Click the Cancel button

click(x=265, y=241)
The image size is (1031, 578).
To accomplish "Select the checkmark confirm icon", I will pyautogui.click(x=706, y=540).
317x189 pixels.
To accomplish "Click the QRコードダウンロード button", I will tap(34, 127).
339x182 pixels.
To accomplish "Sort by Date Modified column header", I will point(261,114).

--------------------------------------------------

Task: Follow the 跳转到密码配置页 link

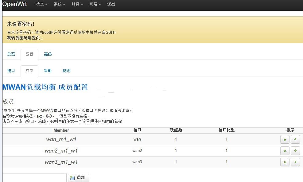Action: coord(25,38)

--------------------------------------------------

## TASK
Wherever the line holding "The image size is (1031, 578)." falls in the entries above, copy exactly from it through the line holding "339x182 pixels.", inclusive, and add nothing.

## YOUR RESPONSE
The image size is (1031, 578).
To accomplish "Select the checkmark confirm icon", I will pyautogui.click(x=706, y=540).
317x189 pixels.
To accomplish "Click the QRコードダウンロード button", I will tap(34, 127).
339x182 pixels.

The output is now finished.